Python

A Python task type’s example and dive into information of PyDolphinScheduler.

Example

"""An example workflow for task python."""

from pydolphinscheduler.core.workflow import Workflow
from pydolphinscheduler.tasks.python import Python

with Workflow(
    name="task_python_example",
) as workflow:
    task_python = Python(
        name="task",
        definition="print('hello world.')",
    )

    # [start resource_limit]
    python_resources_limit = Python(
        name="python_resources_limit",
        definition="print('hello world.')",
        cpu_quota=1,
        memory_max=100,
    )
    # [end resource_limit]

    task_python >> python_resources_limit
    workflow.submit()

Resource Limit Example

We can add resource limit like CPU quota and max memory by passing parameters when declaring tasks.

    python_resources_limit = Python(
        name="python_resources_limit",
        definition="print('hello world.')",
        cpu_quota=1,
        memory_max=100,
    )

Dive Into

Task Python.

class pydolphinscheduler.tasks.python.Python(name: str, definition: str | LambdaType, *args, **kwargs)[source]

Bases: WorkerResourceMixin, BatchTask

Task Python object, declare behavior for Python task to dolphinscheduler.

Python task support two types of parameters for :param:definition, and here is an example:

Using str type of :param:definition

python_task = Python(name="str_type", definition="print('Hello Python task.')")

Or using Python callable type of :param:definition

def foo():
    print("Hello Python task.")

python_task = Python(name="str_type", definition=foo)
Parameters:
  • name – The name for Python task. It define the task name.

  • definition – String format of Python script you want to execute or Python callable you want to execute.

_build_exe_str() str[source]

Build executable string from given definition.

Attribute self.definition almost is a function, we need to call this function after parsing it to string. The easier way to call a function is using syntax func() and we use it to call it too.
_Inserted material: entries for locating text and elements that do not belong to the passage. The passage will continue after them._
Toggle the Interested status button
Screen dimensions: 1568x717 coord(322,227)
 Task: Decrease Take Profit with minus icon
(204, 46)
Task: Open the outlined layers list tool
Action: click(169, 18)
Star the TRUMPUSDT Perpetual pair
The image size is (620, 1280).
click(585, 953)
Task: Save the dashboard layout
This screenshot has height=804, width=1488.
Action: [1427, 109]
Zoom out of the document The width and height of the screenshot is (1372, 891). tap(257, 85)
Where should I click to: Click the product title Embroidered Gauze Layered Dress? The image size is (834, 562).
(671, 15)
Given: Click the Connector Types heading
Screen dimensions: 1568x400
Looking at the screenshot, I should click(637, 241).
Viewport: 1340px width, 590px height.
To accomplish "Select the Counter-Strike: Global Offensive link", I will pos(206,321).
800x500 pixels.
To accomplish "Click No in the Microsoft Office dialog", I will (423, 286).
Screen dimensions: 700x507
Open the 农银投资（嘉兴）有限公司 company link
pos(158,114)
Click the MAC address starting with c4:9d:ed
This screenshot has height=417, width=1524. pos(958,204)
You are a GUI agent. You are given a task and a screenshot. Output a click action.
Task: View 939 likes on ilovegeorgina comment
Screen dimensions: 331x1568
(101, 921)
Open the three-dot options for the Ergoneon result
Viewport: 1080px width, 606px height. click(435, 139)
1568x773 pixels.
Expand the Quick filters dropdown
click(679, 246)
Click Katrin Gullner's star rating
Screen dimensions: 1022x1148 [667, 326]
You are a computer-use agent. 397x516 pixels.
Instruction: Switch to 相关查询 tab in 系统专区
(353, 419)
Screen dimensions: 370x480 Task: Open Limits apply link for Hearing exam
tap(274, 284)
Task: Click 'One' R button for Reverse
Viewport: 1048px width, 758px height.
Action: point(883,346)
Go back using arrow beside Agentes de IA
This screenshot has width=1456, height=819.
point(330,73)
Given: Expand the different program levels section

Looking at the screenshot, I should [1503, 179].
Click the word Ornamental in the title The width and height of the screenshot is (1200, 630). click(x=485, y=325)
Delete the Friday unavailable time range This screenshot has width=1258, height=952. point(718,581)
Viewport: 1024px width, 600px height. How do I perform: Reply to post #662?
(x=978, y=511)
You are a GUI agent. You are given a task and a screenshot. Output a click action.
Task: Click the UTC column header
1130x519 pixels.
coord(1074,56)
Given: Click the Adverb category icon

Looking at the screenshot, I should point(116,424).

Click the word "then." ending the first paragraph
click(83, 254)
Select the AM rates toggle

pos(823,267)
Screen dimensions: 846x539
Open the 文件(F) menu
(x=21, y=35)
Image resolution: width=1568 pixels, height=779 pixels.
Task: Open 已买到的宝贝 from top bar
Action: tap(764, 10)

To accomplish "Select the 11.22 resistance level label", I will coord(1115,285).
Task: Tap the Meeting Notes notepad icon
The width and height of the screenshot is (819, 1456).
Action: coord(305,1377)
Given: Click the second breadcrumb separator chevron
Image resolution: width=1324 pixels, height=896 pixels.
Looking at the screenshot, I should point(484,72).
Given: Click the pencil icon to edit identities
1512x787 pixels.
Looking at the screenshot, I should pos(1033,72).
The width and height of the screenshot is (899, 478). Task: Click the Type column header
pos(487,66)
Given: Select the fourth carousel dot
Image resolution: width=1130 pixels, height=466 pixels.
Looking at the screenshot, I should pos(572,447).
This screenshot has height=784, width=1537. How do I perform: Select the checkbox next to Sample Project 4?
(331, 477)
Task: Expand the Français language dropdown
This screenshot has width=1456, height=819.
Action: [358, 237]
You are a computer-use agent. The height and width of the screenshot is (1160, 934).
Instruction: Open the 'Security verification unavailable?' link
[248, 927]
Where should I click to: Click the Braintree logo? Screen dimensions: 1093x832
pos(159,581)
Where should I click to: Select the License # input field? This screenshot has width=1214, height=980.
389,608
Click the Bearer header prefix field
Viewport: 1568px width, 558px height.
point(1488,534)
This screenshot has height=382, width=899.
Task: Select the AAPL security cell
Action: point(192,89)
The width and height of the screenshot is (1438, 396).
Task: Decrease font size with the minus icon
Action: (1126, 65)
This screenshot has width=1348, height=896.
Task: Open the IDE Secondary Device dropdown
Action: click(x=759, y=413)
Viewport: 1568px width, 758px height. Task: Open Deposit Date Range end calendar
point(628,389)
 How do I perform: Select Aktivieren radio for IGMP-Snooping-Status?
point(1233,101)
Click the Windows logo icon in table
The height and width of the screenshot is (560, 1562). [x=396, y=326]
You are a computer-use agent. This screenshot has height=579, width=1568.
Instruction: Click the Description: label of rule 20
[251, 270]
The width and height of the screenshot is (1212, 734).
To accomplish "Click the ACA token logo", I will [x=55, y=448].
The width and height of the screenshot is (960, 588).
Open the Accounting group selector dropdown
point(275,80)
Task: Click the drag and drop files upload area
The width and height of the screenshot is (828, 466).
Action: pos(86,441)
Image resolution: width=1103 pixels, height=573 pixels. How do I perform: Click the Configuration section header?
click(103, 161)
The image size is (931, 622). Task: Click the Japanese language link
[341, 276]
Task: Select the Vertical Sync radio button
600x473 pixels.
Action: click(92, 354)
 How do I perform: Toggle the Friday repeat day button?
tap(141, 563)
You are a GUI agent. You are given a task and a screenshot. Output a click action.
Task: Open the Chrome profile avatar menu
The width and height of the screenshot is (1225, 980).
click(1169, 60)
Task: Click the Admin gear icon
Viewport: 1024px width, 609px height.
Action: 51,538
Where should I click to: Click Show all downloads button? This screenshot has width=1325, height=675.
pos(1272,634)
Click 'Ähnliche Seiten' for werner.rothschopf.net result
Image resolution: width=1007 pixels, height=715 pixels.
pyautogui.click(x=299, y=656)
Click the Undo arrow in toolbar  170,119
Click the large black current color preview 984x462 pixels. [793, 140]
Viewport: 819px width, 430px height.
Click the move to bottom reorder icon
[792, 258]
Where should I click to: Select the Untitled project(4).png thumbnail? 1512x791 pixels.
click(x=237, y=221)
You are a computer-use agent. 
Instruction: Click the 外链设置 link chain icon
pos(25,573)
_downstream_task_codes: set[int]
_task_custom_attr: set = {'raw_script'}
_task_relation: set[TaskRelation]
_timeout: timedelta | int
_upstream_task_codes: set[int]
ext: set = {'.py'}
ext_attr: str | types.FunctionType = '_definition'
property raw_script: str

Get python task define attribute raw_script.

YAML file example

# Define the workflow
workflow:
  name: "Python"

# Define the tasks within the workflow
tasks:
  - name: python
    task_type: Python
    definition: |
      import os
      print(os)
      print("1")
      print("2")